Do this ▸
State how many lines of the data below contain the string "pyautogui", treating uppercase and lowercase as different. Reply with the number alone.

Dataset content ▸
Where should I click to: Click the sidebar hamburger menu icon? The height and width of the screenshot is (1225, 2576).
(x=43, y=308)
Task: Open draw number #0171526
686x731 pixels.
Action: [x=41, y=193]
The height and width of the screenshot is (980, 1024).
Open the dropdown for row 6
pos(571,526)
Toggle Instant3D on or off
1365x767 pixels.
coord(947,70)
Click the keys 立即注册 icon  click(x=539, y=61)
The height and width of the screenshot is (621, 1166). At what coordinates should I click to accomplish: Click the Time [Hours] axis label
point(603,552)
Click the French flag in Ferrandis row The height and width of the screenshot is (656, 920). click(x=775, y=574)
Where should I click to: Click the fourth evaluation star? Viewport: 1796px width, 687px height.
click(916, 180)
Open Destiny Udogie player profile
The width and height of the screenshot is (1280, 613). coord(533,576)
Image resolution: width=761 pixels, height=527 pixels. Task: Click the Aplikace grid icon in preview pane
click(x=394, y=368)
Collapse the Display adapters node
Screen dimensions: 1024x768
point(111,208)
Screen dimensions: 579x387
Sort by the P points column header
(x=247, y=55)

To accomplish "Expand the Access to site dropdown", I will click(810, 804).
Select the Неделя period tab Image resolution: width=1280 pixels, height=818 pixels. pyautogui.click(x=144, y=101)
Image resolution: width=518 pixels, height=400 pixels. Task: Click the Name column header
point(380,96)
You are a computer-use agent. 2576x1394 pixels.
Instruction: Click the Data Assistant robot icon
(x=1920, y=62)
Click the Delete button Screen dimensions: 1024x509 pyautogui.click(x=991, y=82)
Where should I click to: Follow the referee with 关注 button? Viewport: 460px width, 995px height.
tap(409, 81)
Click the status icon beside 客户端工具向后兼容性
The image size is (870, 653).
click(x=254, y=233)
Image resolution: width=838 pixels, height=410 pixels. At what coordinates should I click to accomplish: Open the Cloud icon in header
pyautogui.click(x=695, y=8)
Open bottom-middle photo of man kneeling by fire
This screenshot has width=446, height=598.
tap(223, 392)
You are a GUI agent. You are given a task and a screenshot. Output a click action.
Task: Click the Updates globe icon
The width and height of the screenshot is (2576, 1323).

Correct output ▸
3